Drones operating in autonomous air traffic, without a central control system, use this algorithm to remain within the repulsion-alignment framework. Rather than exiting the system, «they continuously combine the two dynamics in an adaptive, symbiotic manner».

Each drone, several times per second, transmits its position, flight speed, and destination to nearby drones, while simultaneously receiving the same information from them. «Our control algorithm uses these inputs to determine the desired speed for each aircraft» the team explains.

This model was successfully tested through simulations, demonstrating self-organised high-speed traffic involving up to 5,000 drones. Following the virtual simulations, live demonstrations were conducted using a fleet of 100 autonomous drones. «Their task was to independently reach their assigned destinations while avoiding collisions in open space, coordinated by the decentralised system».

Lastly, the researchers explored layered flight scenarios, mapping solutions for particularly dense drone traffic, anticipating the challenges of future smart cities.

Glimpses of Futures

The described strategy, involving the decentralised control of multiple drones with independent tasks, demonstrates how real-time coordination and conflict resolution as aerial vehicles move through shared airspace is a key element in the safe management of drone traffic.

Using the STEPS matrix, we will now attempt to anticipate potential future scenarios, analysing the impacts that the evolution of decentralised flight planning algorithms for drones could have from social, technological, economic, political, and sustainability perspectives.

S – SOCIAL: as the EASA – European Union Aviation Safety Agency states, «…the potential for mid-air collisions between drones and other aircraft is a safety concern due to the increasing accessibility of unmanned aerial systems», decentralised approach to coordinating drones in autonomous air traffic – like the one presented by the researchers at Eötvös Loránd University – emerges as an efficient and flexible method, adaptable to different types of drones. This, in a future scenario, could make such a method «part of a global standard for decentralised management of unmanned aerial system traffic».

T – TECHNOLOGICAL: from a technological perspective, future research may not only focus on the challenges posed by outdoor drone traffic, where the aircraft avoid each other based on absolute position data actively transmitted by each vehicle, but also on the safety of Remotely Piloted Aircraft in smart cities. In the coming years, unmanned systems will need the ability to avoid so-called “passive obstacles” (such as static objects like skyscrapers) and tackle the issue of traffic in “confined spaces”, which characterise urban environments.

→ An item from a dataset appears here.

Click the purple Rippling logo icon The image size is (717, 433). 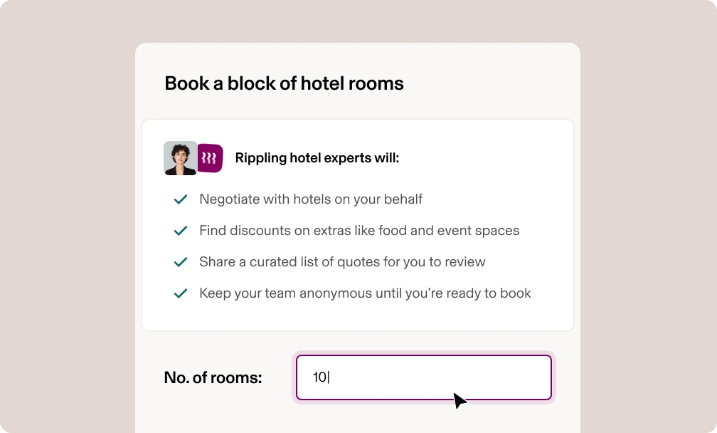210,157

E – ECONOMIC: although the drone sector is expanding globally (in the EU alone, it is expected to generate over 10 billion euros annually by 2035 [source: “Drones: Foreseeing a ‘risky’ business? Policing the challenge that flies above” – Science Direct, November 2022]), the economic impact of poor management of drone traffic is equally significant. Such mismanagement can lead to prolonged disruption of operations, affecting critical infrastructure. A prime example is the 2018 incident at London Gatwick Airport, where a drone sighting on the runway led to the airport being closed for two days, resulting in an estimated loss of 64 million euros for airlines, with an overall cost of 75 million euros due to delays, diversions, and expenses incurred from mobilising the military and police forces.

P – POLITICAL: a real-time drone route planning solution, such as the one introduced by the research team at the Hungarian university, aligns with the European PODIUM project for the safe and secure management of drone traffic. This project aims to develop a system capable of interacting with all types of aircraft, including piloted ones. Currently, the project is being tested at five real sites (both rural and urban) across three EU countries, with trials involving «operations at airports, in controlled airspace, and mixed environments with piloted aviation».

S – SUSTAINABILITY: the decentralised drone traffic management system described, with its focus on safety and reliability, would support the future direction of “advanced air mobility”, which prioritises sustainability in all aspects, including environmental. This would involve reducing noise and gas emissions from aircraft. In future smart cities, the flexible and decentralised coordination of drone traffic could indirectly reduce road congestion, while also improving access to more remote areas, which are often less well-served by conventional transport compared to central locations, thereby supporting urban sustainability.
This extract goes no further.